「転倒」は高齢者の人生を狂わせる。次に転ぶ前に家族ができること_1

高齢者の「1回の転倒」は、対策を講じる重要なサイン

1度転んだ人はまた転ぶ――。これは格言でもなんでもない高齢者の「転倒」の実態です。過去1年間で1度以上転倒した人は次の年に転ぶ確率が5.9倍高くなると試算する調査(※1)もあり、高齢者の転倒をいかに防ぐかは老年医学専門医として優先的に取り組んでいる課題でもあります。

転倒による骨折も深刻ですが、転倒のけがに伴う「転倒後症候群」にも気をつけたいところ。これは転倒でけがをしてしまった人が再び転倒してけがをすることへの恐れから、歩くこと自体に不安や恐怖を感じてしまう病気で、活動量の低下を招き、さらなる転倒リスクを呼び寄せます。

この不安障害はその転倒で仮にけがや痛みがなかったとしても約半数の人に起こると知られていて、3年後にまで続き得るとも報告されており(※2)、決して軽視できません。高齢者にとってはなんとしても避けたい「負のサイクル」といえます。

転倒した本人がケロッとしていたり目立った怪我がなければ、家族側としては「大丈夫? 気をつけてね」で終わることもあるでしょう。ですが高齢者から転倒の報告を受けたら、先ほどお伝えしたように「1度転んだらまた転ぶ」と考えてほしいのです。今度は骨折するかもしれないし、転倒後症候群で歩けなくなるかもしれません。必要以上に心配することはありませんが、1度転倒したらまた転倒する未来も見据え「リスクを減らすアクション」を起こさなければいけないタイミングだと言えます。
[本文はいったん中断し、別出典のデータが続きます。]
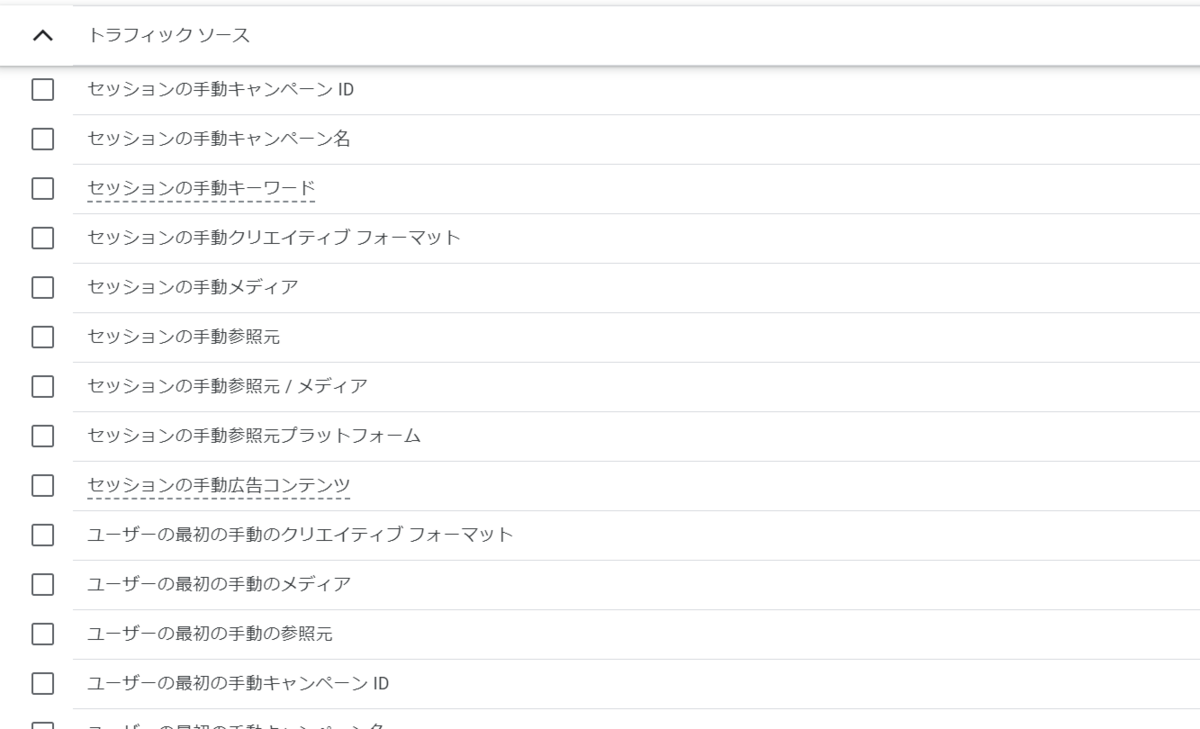Toggle ユーザーの最初の手動のメディア checkbox
This screenshot has height=729, width=1200.
[42, 585]
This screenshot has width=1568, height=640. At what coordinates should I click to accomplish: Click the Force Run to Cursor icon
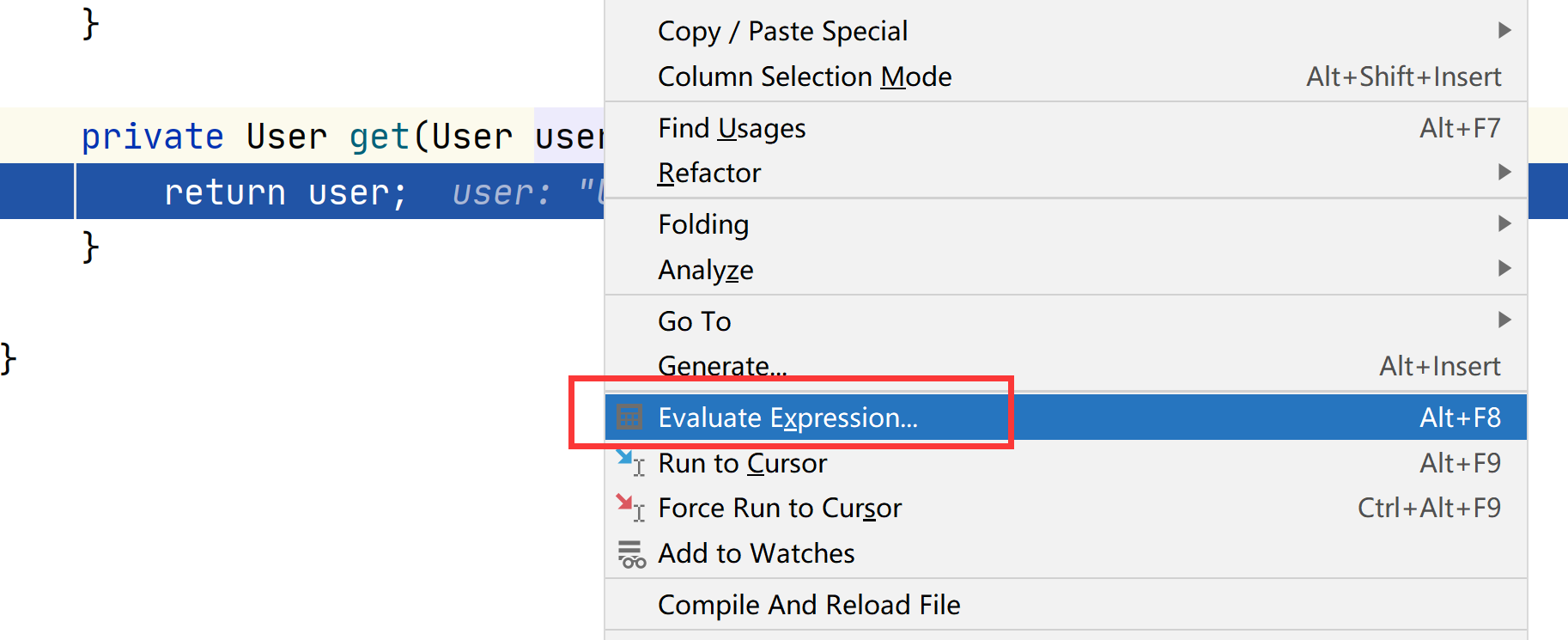click(631, 508)
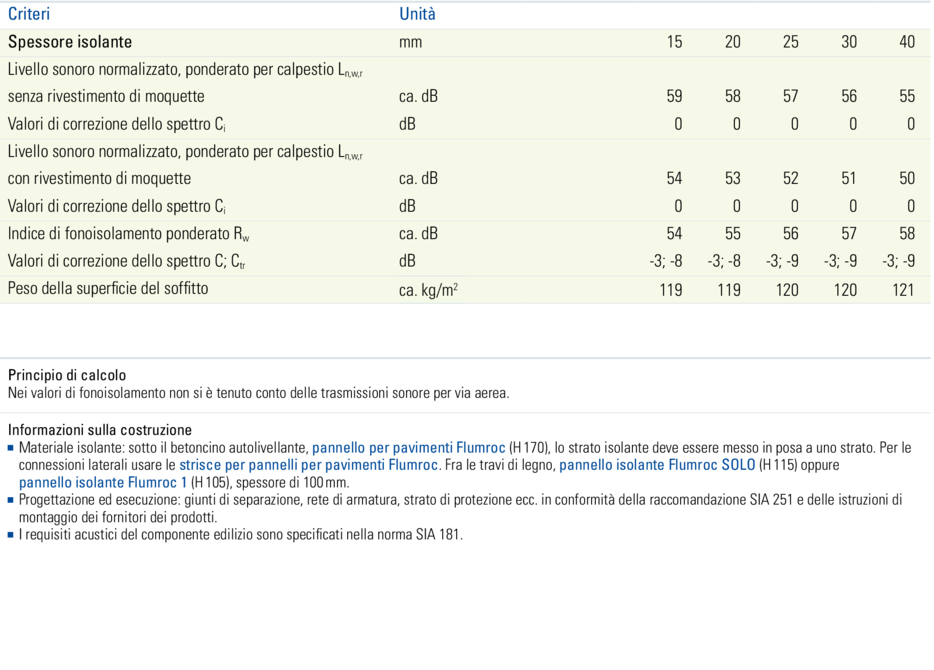The width and height of the screenshot is (934, 670).
Task: Click the con rivestimento di moquette label
Action: tap(99, 179)
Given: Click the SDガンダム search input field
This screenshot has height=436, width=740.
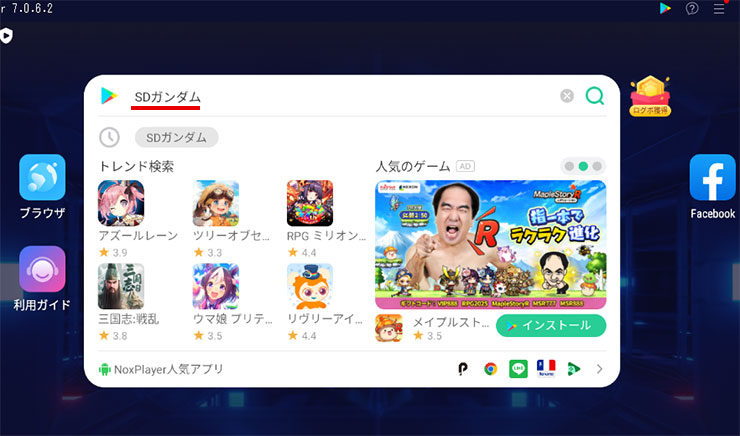Looking at the screenshot, I should 342,97.
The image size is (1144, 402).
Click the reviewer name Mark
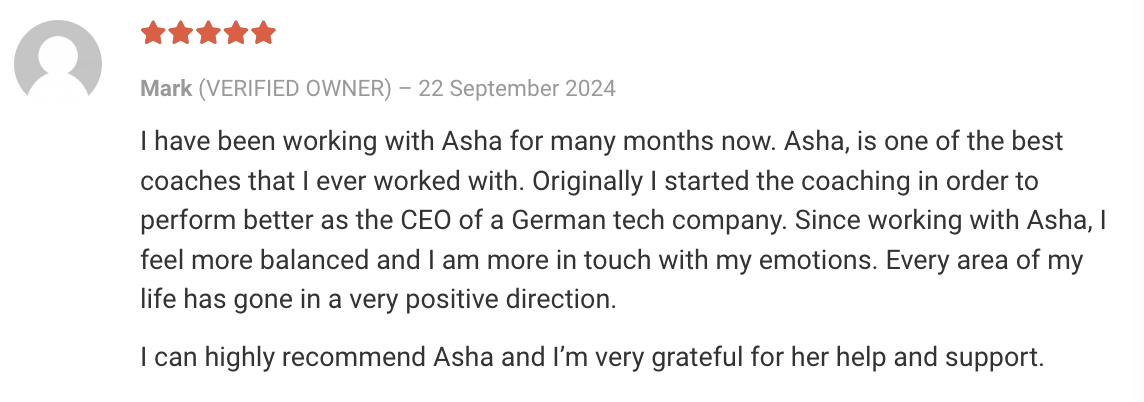[x=166, y=89]
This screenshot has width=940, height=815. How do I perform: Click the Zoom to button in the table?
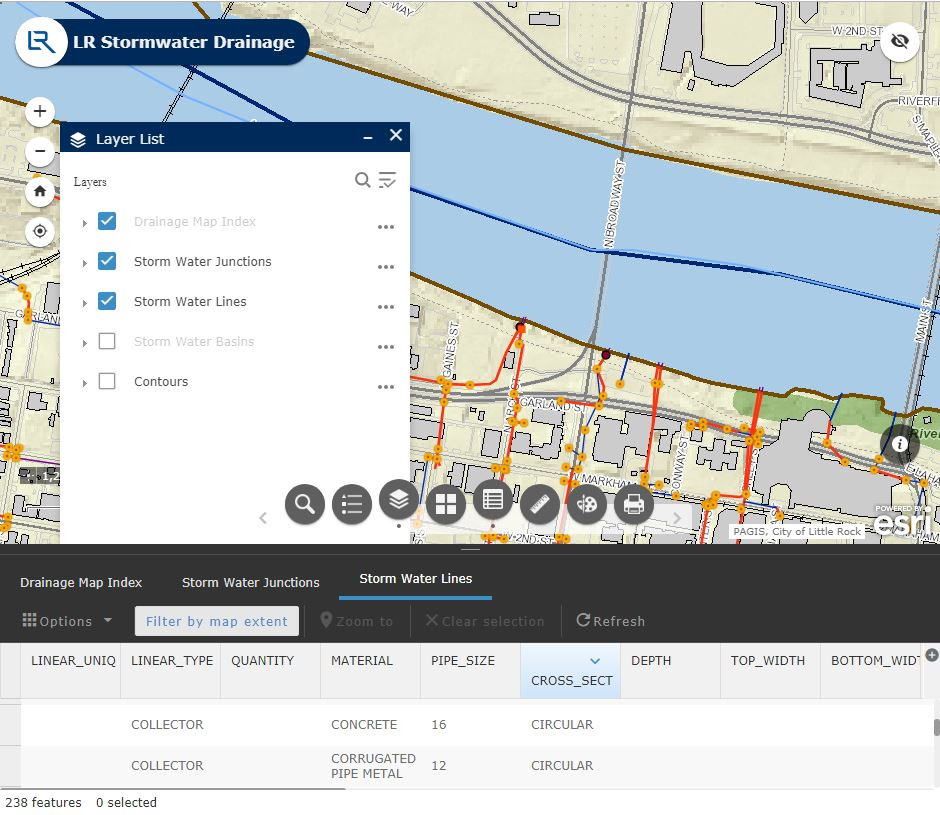click(357, 620)
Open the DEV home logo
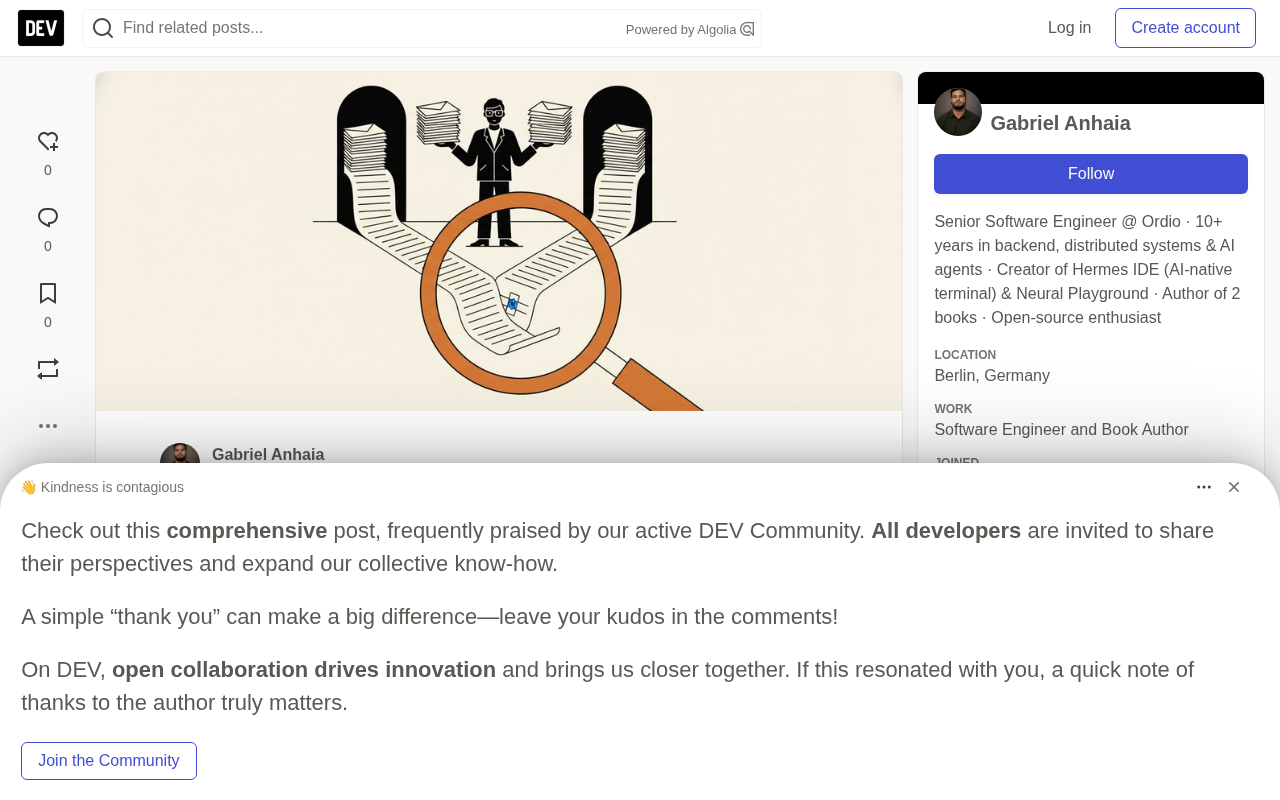This screenshot has height=800, width=1280. click(41, 28)
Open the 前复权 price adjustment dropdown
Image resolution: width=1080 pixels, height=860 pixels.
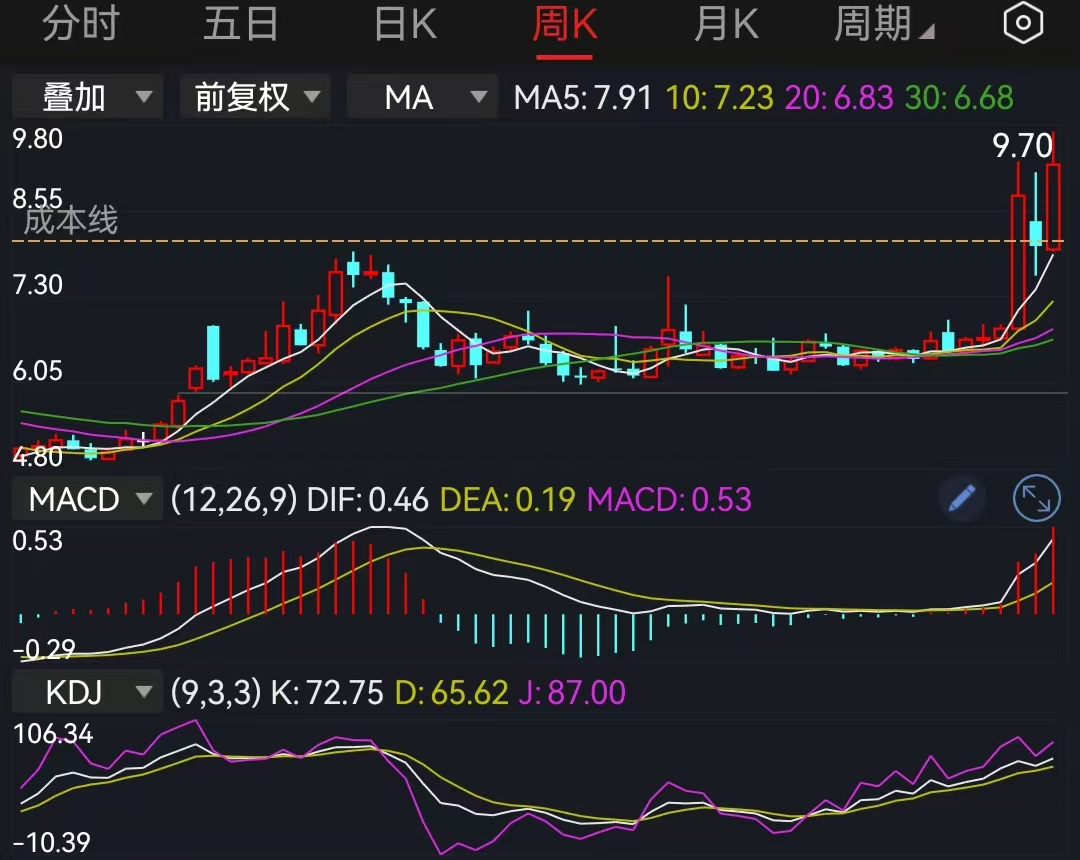(x=255, y=98)
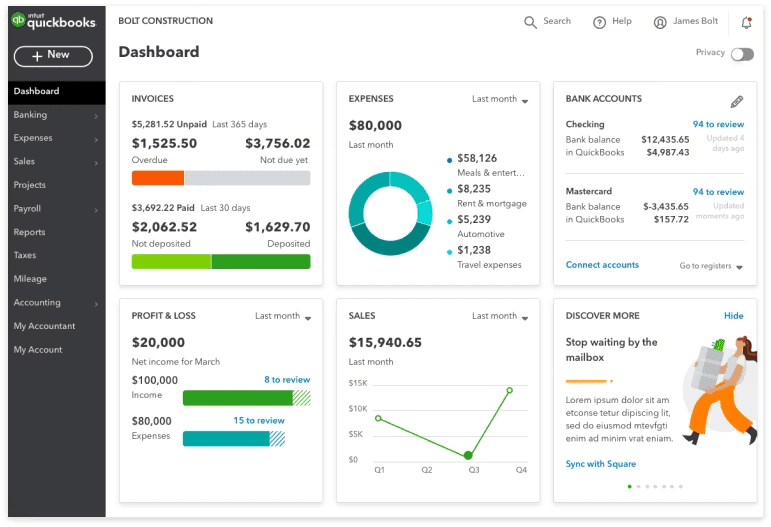Click the Q3 point on Sales chart

pyautogui.click(x=467, y=455)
転倒防止のために家族ができることは、実はたくさんあります(※3)。その1つが「家の環境を整える」こと。中でも「トイレ」に手すりを取り付け、便座から「ゆっくり立ち上がれる」環境を作ることは非常に有効な対策です。なぜなら排尿時には低血圧になりやすく、失神による転倒事例がとても多いからです。

人間には交感神経と副交感神経があり、いわゆるアクセルとブレーキの役割を持っていますが、排泄時の神経は「ブレーキ」が優位となり、血圧を下げる働きをしています。そこで一気に立ち上がると重力の影響も受け、脳の血液が少なくなり気を失うことがあるのです。特に一部の心臓の薬、高血圧の薬を服用する高齢者は低血圧によるトイレでの転倒リスクが高まるので、過去に転倒経験がなくても注意が必要です。

<参考文献>
※1 Teno J, Kiel DP, Mor V. Multiple stumbles: a risk factor for falls in community-dwelling
elderly. A prospective study. J Am Geriatr Soc 1990; 38: 1321-5.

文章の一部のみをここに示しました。